In short, Mankiw admits that he already makes one-on-one decisions about which opportunities he will pursue, and chooses to pursue few. He claims that taxes would lead him to choose to pursue even fewer, based on his calculations of the taxes on that incremental income, even though his reason for pursuing any opportunities at all is to set aside money for his children’s future. Clearly, there are lots of tradeoffs to be made, and various factors come into these decisions (taxes, leisure, desire for status, etc.). As others have noted (see comments on TaxProf posting), someone with Mankiw’s economic training and in his sought-after position should know how to bargain for the after-tax return he desires and be able to do so because of his considerable bargaining power. And as I’ve noted here, having a bigger tax bite should work as an incentive to work more, not less, if his goal is really to provide more for his kids.

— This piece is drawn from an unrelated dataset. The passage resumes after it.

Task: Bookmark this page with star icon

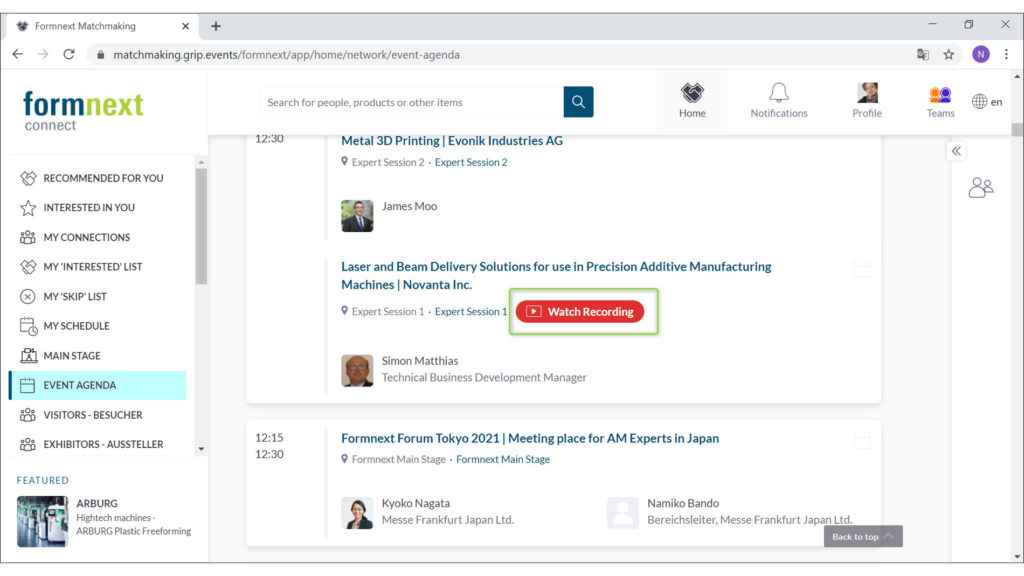Action: pyautogui.click(x=949, y=55)
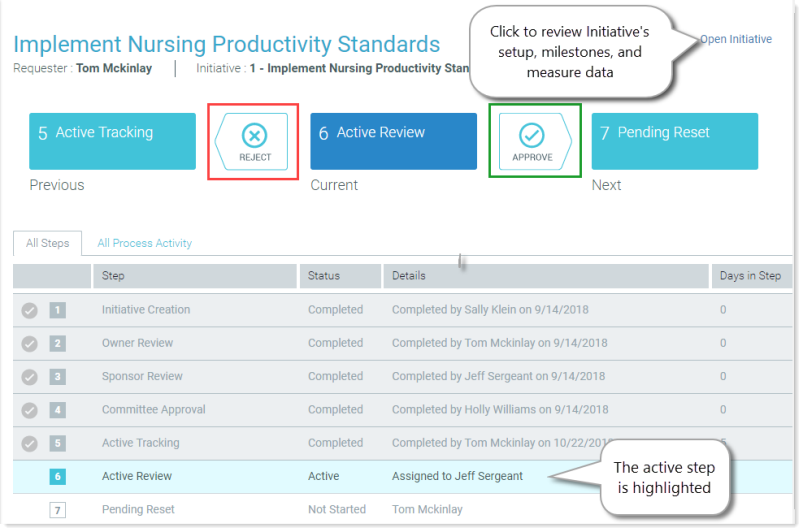The height and width of the screenshot is (532, 803).
Task: Switch to All Process Activity tab
Action: click(144, 243)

But let’s assume that it is possible that he would turn down more posts if there were an incremental increase in his tax rates due to the expiration of the Bush tax cuts. In that case, does that mean that the economy suffers, as Mankiw asserts? He suggests that when stars turn down additional earning opportunities, the not-rich bear the burden because the service provided is simply not available. But in fact that is when competition increases, which economists usually argue is good for economic growth. For every surgeon who turns down yet another operation, a path is opened for another surgeon to gain expertise and higher pay. (And the up-and-coming surgeon may even turn out not only to be available at a bargain, but a better surgeon more familiar with newer techniques.) For every speaker who turns down a speaking engagement, another with competent qualifications is waiting in the wings to become a star (or at least receive this incremental increase to compensation). The economy is in fact served by spreading the service opportunities across more people and allowing more people to develop a level of expertise that is worthy of higher compensation, instead of allowing a few “stars” to garner all the income. That is the way we achieved dramatic growth in the post-war years.

So go to it, Mankiw. Turn ’em all down, so that budding young economists–maybe even some women and people of color for a change–will have their chance in the limelight.